> **Set task**:
Output every line of the material below verbatim, from first to last.

[Data lines]
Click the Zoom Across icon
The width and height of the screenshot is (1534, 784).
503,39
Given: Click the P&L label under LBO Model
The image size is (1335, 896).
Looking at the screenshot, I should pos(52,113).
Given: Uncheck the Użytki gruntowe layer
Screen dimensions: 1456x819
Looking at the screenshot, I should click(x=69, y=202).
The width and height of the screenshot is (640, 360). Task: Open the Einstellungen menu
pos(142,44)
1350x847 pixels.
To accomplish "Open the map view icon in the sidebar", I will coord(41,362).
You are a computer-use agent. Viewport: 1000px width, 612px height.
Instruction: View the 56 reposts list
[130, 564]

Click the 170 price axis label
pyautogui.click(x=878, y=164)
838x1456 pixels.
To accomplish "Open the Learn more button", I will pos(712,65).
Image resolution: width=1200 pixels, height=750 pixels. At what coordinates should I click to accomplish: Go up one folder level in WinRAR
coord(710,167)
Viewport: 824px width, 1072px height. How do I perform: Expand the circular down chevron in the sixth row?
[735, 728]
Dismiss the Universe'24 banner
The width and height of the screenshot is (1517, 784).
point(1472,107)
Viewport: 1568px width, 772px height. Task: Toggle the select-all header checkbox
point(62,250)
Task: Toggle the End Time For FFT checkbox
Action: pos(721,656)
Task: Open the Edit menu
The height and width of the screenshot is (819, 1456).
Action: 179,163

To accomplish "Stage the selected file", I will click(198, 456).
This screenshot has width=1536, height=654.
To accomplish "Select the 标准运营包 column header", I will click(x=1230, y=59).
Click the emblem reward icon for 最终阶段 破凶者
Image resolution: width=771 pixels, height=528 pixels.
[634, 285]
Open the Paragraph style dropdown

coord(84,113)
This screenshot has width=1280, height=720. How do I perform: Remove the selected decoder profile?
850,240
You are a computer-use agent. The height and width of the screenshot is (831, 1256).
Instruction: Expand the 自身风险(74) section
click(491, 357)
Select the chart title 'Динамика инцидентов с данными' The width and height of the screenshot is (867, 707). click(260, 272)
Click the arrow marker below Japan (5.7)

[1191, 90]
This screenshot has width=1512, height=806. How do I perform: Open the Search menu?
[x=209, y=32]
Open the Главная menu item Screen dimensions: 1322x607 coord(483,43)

> **Written response**:
Click the Zoom Across icon
The width and height of the screenshot is (1534, 784).
503,39
Given: Click the P&L label under LBO Model
The image size is (1335, 896).
Looking at the screenshot, I should pos(52,113).
Given: Uncheck the Użytki gruntowe layer
Screen dimensions: 1456x819
Looking at the screenshot, I should click(x=69, y=202).
The width and height of the screenshot is (640, 360). Task: Open the Einstellungen menu
pos(142,44)
1350x847 pixels.
To accomplish "Open the map view icon in the sidebar", I will coord(41,362).
You are a computer-use agent. Viewport: 1000px width, 612px height.
Instruction: View the 56 reposts list
[130, 564]

Click the 170 price axis label
pyautogui.click(x=878, y=164)
838x1456 pixels.
To accomplish "Open the Learn more button", I will pos(712,65).
Image resolution: width=1200 pixels, height=750 pixels. At what coordinates should I click to accomplish: Go up one folder level in WinRAR
coord(710,167)
Viewport: 824px width, 1072px height. How do I perform: Expand the circular down chevron in the sixth row?
[735, 728]
Dismiss the Universe'24 banner
The width and height of the screenshot is (1517, 784).
point(1472,107)
Viewport: 1568px width, 772px height. Task: Toggle the select-all header checkbox
point(62,250)
Task: Toggle the End Time For FFT checkbox
Action: pos(721,656)
Task: Open the Edit menu
The height and width of the screenshot is (819, 1456).
Action: 179,163

To accomplish "Stage the selected file", I will click(198, 456).
This screenshot has width=1536, height=654.
To accomplish "Select the 标准运营包 column header", I will click(x=1230, y=59).
Click the emblem reward icon for 最终阶段 破凶者
Image resolution: width=771 pixels, height=528 pixels.
[634, 285]
Open the Paragraph style dropdown

coord(84,113)
This screenshot has width=1280, height=720. How do I perform: Remove the selected decoder profile?
850,240
You are a computer-use agent. The height and width of the screenshot is (831, 1256).
Instruction: Expand the 自身风险(74) section
click(491, 357)
Select the chart title 'Динамика инцидентов с данными' The width and height of the screenshot is (867, 707). click(260, 272)
Click the arrow marker below Japan (5.7)

[1191, 90]
This screenshot has width=1512, height=806. How do I perform: Open the Search menu?
[x=209, y=32]
Open the Главная menu item Screen dimensions: 1322x607 coord(483,43)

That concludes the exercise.